Exercise input:
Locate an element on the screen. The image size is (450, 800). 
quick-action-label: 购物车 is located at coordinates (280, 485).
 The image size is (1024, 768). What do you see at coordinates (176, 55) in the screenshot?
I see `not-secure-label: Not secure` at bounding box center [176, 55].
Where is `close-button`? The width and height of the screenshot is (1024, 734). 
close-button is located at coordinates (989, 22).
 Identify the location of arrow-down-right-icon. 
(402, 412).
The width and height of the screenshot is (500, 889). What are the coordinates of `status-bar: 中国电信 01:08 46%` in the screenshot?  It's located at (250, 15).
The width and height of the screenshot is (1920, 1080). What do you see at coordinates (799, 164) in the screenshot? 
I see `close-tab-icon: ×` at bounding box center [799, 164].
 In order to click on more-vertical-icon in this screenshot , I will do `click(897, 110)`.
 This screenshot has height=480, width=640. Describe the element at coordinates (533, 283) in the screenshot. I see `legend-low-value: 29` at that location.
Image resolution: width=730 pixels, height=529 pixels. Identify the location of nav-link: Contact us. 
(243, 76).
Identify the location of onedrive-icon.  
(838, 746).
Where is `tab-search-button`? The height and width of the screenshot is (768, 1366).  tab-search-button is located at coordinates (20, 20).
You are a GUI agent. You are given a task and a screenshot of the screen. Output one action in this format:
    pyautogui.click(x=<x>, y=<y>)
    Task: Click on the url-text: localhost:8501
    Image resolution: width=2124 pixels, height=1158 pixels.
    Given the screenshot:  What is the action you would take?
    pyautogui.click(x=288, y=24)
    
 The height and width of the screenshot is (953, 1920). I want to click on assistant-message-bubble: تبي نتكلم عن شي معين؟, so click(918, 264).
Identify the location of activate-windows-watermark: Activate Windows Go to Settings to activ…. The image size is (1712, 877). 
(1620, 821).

What is needed:
Reproduce all of the rows above, replacing every occurrence of "Identify the location of" with "Find the position of" and leaving everything else unchanged.

Response to the exercise:
Locate an element on the screen. The image size is (450, 800). 
quick-action-label: 购物车 is located at coordinates (280, 485).
 The image size is (1024, 768). What do you see at coordinates (176, 55) in the screenshot?
I see `not-secure-label: Not secure` at bounding box center [176, 55].
Where is `close-button`? The width and height of the screenshot is (1024, 734). 
close-button is located at coordinates (989, 22).
 Find the position of arrow-down-right-icon. 
(402, 412).
The width and height of the screenshot is (500, 889). What are the coordinates of `status-bar: 中国电信 01:08 46%` in the screenshot?  It's located at (250, 15).
The width and height of the screenshot is (1920, 1080). What do you see at coordinates (799, 164) in the screenshot? 
I see `close-tab-icon: ×` at bounding box center [799, 164].
 In order to click on more-vertical-icon in this screenshot , I will do `click(897, 110)`.
 This screenshot has height=480, width=640. Describe the element at coordinates (533, 283) in the screenshot. I see `legend-low-value: 29` at that location.
Image resolution: width=730 pixels, height=529 pixels. Find the position of nav-link: Contact us. 
(243, 76).
Find the position of onedrive-icon.  
(838, 746).
Where is `tab-search-button`? The height and width of the screenshot is (768, 1366).  tab-search-button is located at coordinates (20, 20).
You are a GUI agent. You are given a task and a screenshot of the screen. Output one action in this format:
    pyautogui.click(x=<x>, y=<y>)
    Task: Click on the url-text: localhost:8501
    Image resolution: width=2124 pixels, height=1158 pixels.
    Given the screenshot:  What is the action you would take?
    pyautogui.click(x=288, y=24)
    
 The height and width of the screenshot is (953, 1920). I want to click on assistant-message-bubble: تبي نتكلم عن شي معين؟, so click(918, 264).
Find the position of activate-windows-watermark: Activate Windows Go to Settings to activ…. The image size is (1712, 877). 
(1620, 821).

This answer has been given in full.